Recently NRO published a remembrance of Joan Didion [Joan Didion: The National Review Years, December 23, 2021], who in the early 60s was a staffer at National Review. NRO included a link to archived National Review NOT Online pieces from the 60s, and this one of them:Wayne at the Alamo,” NR, December 31, 1960, when Didion had just turned 26.

Just so you know, the part about the last white woman leaving the Alamo boldfaced by me below isn't in the NRO excerpt.

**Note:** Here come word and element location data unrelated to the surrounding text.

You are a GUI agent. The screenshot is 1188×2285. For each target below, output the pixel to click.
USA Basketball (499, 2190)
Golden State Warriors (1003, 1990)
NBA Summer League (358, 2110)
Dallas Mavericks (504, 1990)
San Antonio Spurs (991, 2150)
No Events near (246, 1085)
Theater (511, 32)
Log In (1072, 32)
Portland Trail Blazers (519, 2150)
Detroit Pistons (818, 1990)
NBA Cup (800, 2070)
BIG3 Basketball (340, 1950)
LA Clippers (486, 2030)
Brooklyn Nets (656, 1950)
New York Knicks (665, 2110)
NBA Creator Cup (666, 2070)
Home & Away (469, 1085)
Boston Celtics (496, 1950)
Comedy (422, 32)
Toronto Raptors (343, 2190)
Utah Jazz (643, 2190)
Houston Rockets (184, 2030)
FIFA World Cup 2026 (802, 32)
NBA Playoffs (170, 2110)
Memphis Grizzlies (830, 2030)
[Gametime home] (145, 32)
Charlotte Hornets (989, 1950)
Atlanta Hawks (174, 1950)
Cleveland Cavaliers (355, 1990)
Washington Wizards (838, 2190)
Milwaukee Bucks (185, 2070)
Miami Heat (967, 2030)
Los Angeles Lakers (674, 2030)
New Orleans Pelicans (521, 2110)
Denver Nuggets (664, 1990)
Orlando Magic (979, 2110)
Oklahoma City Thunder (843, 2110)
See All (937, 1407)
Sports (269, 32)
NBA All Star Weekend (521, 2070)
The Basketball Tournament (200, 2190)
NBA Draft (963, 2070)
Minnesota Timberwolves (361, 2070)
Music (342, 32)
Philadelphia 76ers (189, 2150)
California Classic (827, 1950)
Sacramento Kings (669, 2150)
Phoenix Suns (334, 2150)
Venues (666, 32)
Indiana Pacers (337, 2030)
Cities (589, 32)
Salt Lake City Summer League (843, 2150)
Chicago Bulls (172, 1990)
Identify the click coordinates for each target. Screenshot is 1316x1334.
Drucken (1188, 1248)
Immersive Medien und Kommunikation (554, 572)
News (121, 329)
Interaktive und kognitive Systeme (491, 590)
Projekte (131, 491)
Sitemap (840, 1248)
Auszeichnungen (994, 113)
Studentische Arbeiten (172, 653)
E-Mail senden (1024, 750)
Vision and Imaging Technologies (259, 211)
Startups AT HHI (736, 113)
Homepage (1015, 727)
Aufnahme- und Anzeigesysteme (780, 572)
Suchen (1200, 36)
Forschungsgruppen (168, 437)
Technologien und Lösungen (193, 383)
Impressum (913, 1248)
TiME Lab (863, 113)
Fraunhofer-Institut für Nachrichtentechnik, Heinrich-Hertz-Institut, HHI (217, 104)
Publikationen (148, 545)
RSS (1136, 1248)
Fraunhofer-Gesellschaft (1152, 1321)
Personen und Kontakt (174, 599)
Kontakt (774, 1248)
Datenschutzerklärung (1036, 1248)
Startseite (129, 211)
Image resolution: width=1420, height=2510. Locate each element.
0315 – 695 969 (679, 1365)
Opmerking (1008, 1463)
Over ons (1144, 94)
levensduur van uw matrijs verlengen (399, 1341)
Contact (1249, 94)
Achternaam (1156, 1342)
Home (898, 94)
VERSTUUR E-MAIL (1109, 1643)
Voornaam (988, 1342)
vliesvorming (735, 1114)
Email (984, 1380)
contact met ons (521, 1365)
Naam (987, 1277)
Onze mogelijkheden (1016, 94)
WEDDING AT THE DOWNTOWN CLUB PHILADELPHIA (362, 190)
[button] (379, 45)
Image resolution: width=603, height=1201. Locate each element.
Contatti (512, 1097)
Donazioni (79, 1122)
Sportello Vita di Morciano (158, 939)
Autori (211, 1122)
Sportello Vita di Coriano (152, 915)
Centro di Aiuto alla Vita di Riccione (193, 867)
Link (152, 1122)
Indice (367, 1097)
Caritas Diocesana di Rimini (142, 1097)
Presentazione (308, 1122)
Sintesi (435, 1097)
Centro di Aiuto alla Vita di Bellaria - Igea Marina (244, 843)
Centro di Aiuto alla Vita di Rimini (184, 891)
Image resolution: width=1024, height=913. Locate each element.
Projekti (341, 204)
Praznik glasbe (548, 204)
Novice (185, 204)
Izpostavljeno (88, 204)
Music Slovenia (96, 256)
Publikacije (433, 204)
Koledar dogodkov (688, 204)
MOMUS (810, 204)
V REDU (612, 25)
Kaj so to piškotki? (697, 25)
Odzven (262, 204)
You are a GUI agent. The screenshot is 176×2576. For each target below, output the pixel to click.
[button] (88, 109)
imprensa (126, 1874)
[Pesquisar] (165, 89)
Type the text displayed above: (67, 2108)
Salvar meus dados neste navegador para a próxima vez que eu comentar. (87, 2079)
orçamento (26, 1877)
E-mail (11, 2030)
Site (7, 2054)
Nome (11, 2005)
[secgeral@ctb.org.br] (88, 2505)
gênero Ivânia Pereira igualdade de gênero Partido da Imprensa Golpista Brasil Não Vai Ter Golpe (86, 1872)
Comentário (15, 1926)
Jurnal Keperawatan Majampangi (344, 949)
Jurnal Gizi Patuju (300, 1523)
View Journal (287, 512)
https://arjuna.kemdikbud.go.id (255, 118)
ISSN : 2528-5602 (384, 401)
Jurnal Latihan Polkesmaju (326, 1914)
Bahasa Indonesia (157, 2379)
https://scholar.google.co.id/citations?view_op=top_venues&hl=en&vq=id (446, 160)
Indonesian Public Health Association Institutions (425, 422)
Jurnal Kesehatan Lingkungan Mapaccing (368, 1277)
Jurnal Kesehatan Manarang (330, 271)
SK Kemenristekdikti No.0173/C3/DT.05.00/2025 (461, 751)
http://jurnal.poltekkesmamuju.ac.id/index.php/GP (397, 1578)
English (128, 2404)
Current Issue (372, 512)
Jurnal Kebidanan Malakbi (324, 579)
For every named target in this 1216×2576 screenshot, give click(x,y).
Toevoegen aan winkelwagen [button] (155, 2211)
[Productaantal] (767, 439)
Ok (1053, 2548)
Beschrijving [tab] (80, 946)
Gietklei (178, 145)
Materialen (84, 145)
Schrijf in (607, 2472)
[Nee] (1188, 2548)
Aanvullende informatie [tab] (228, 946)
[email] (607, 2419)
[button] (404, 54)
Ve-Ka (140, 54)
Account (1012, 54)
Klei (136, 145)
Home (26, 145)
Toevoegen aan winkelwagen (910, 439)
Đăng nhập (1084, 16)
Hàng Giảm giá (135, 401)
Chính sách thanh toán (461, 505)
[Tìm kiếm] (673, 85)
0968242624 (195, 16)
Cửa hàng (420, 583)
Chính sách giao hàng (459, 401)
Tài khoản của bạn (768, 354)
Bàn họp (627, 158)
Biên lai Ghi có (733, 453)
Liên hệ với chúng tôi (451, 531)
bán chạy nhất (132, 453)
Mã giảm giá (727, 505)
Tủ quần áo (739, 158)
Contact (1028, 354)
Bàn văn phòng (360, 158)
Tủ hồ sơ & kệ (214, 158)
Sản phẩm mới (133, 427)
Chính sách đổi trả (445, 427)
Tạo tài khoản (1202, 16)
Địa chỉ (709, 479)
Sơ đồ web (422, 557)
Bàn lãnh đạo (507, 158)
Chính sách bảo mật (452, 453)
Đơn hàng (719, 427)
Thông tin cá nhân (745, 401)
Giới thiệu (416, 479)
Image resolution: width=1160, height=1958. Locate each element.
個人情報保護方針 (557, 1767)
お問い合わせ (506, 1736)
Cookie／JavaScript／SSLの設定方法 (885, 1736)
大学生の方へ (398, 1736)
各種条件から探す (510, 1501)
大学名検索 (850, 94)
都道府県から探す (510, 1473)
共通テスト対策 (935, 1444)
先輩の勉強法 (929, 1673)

There seemed to be no real reason other than John Wayne's presence, why I should like The Alamo. This was no Western, no thing of perfect symmetry. no classic tale played out beneath the blazing still sun of American myth, reaching Its agon in the dust of a never-never Main Street. This was a message picture, as surely as Gentlemen's Agreement, Pinky, Home of the Brave. Although I do not like to admit it, perhaps I simply approved the message, loved John Wayne for writing in the Hollywood Reporter that he wanted to "show this living generation of Americans what their country really stands for," adored him for saying that he got the money (it took twelve million dollars to get this particular message on the screen) "from great men like Clinton W. Murchison and O. J. and I. J. McCullough." Because if you do like The Alamo. and I did, you like it in the face of obstacles some would think steep. (So many thought those obstacles not only steep but insurmountable, in fact, that it became necessary for The Daughters of the Republic of Texas to announce that "it is entirely out of line for the New York papers to be so sarcastic.") When I saw The Alamo, it was running three hours and thirty-six minutes (Obstacle #1). which made seeing it only slightly less strenuous than defending it had been.

….

Wait. About forty-five minutes into The Alamo, a man appears on that immense Todd-AO horizon. He smiles. He moves his shoulders a little. He says "Les-go" or something like it; who cares what he says? He goes riding through the tall grass down to San Antonio, right off the top of the screen, and you are, if you are like me, lost, lost forever. It is John Wayne. It might be Clark Gable, appearing in a white linen suit amid the flaming ruin of Atlanta to carry Scarlett home to Tara; it might be the purr of an American plane—always distinguishable from Axis planes, which had engines that whined—coming in overhead just as the rations run out in a World War II movie. From then on, the ball game's over.

At least it was for me. I wept as Wayne told his Mexican inamorata How A Man's Gotta Live. I wept as he explained why Republic Is A Beautiful Word.

I wept throughout the siege of the mission; there was no use in my companion's trying to amuse me by pointing out that it had just come home to Richard Widmark, although the problem had been under discussion on screen for some three hours, that "WE NEED MORE MEN.'"

I was inconsolable by the time the battle was done, and Wayne lay on the cold cold ground, bleeding as no one has bled since Janet Leigh in Psycho. The last white woman walked out of the Alamo then. She had soot on her face, and she was carrying her child, and she held her head high as she walked past Santa Anna into the sunset.

So conspicuous was my sniffling by then that you could scarcely hear the snickers from my neighbors, a couple of young men from Esquire, both of whom resembled Arthur M. Schlesinger Jr. They don't make 'em like Duke on the New Frontier.